BAGIAN TEKS:
---

Ratusan mahasiswa yang tergabung dalam Pergerakan Mahasiswa Islam Indonesia (PMII) perwakilan cabang se-Jawa Timur mengikuti Study Politik Kerakyatan yang digelar Pengurus Koordinator Cabang (PKC) PMII Jawa Timur bekerja sama dengan Pengurus Cabang PMII Probolinggo, Selasa hingga Sabtu (21-25/3) di Kompleks Perkantoran Diklat Kabupaten Probolinggo.
Kegiatan yang mengambil tema Urgensi Politik Kelas di Bawah Krisis Ekonomi Dunia ini dibuka oleh Ketua Ikatan Keluarga Alumni (IKA) PMII Probolinggo Badrus Zaman, Selasa (21/3). Pembukaan ini dihadiri oleh Ketua Umum PKC PMII Jawa Timur Zainuddin, Ketua GP Ansor Kabupaten Probolinggo Muchlis, Ketua Umum PMII Probolinggo Ahmad Hasan, pengurus KNPI Kabupaten Probolinggo dan sejumlah perwakilan perangkat daerah di Kabupaten Probolinggo.
Ketua PMII Probolinggo Ahmad Hasan mengatakan, ia sangat bangga karena bisa dipercaya menjadi tuan rumah pelaksanaan kajian politik kerakyatan yang digelar oleh PKC PMII Jawa Timur dengan harapan mampu memberikan manfaat yang sebesar-besarnya kepada mahasiswa dalam memahami urgensi politik di Indonesia.
Sementara Zainuddin menyampaikan, kegiatan ini bertujuan agar kader PMII bisa membuka pola pikir dan tidak mempersempit pola pikirnya. Urgensi politik ini menjadi pertanyaan besar saat ini. Karena itu, mahasiswa tidak boleh menutup mata terhadap politik.
“Kita harus menciptakan Indonesia sejahtera dan aman dengan analisis politik-politik yang aman. PMII konsisten untuk mengawal di Jawa Timur, terutama yang berhubungan dengan NKRI. Karena asas PMII sudah jelas asasnya Pancasila,” katanya.

---

DATA UNTUK ANALISIS:
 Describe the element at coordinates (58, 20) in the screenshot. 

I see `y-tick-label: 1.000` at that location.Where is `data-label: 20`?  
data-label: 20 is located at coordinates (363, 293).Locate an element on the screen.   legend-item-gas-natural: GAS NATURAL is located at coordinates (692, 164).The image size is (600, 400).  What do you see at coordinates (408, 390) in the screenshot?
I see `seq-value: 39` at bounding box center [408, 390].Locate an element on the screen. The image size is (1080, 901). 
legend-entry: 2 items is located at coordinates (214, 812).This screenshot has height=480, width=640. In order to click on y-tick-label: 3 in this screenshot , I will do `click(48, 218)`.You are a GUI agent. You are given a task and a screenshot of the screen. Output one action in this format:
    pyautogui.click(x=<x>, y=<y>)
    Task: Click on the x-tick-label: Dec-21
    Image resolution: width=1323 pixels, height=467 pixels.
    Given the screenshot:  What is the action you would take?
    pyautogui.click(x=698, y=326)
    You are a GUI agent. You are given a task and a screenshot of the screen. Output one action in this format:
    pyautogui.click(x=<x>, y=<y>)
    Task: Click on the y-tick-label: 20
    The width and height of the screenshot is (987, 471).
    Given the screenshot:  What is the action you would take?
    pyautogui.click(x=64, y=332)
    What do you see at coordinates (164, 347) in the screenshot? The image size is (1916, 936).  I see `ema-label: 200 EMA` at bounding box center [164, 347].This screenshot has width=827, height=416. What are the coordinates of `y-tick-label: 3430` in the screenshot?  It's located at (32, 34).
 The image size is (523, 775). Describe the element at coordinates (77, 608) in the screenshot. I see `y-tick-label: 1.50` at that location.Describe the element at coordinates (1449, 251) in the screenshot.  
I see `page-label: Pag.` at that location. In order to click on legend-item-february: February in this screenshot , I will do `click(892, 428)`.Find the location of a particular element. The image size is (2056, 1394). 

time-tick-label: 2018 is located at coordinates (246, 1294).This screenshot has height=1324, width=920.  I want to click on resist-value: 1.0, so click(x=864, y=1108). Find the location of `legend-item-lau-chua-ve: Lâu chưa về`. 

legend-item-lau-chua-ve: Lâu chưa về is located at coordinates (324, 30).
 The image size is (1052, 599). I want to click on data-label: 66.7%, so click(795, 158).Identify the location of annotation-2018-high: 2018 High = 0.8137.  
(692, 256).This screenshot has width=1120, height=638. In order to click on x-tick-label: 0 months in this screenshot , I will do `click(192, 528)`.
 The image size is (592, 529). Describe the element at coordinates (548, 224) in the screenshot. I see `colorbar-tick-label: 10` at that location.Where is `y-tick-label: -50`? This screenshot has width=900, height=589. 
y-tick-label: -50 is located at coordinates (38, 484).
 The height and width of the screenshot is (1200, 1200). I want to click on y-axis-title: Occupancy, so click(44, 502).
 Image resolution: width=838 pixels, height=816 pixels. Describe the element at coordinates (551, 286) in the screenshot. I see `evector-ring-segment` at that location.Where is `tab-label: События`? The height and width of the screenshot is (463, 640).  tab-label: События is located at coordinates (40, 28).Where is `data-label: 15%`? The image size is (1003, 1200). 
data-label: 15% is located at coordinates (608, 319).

---

BERDASARKAN INFORMASI:
**a)** Jawablah pertanyaan berikut berdasarkan berita tentang kegiatan PMII di atas.
(i) Di mana Study Politik Kerakyatan itu diselenggarakan?
(ii) Siapa yang membuka kegiatan tersebut?
(iii) Menurut Zainuddin, apa asas PMII?
**b)** Sebutkan semua nama orang yang muncul dalam berita tentang kegiatan PMII di atas, lengkap dengan jabatan masing-masing sesuai teks.

JAWABAN SETIAP TUGAS:
**a)**
(i) Kegiatan itu diselenggarakan di Kompleks Perkantoran Diklat Kabupaten Probolinggo.
(ii) Kegiatan itu dibuka oleh Ketua Ikatan Keluarga Alumni (IKA) PMII Probolinggo, Badrus Zaman.
(iii) Asas PMII adalah Pancasila.

**b)**
- Badrus Zaman, Ketua Ikatan Keluarga Alumni (IKA) PMII Probolinggo
- Zainuddin, Ketua Umum PKC PMII Jawa Timur
- Muchlis, Ketua GP Ansor Kabupaten Probolinggo
- Ahmad Hasan, Ketua Umum PMII Probolinggo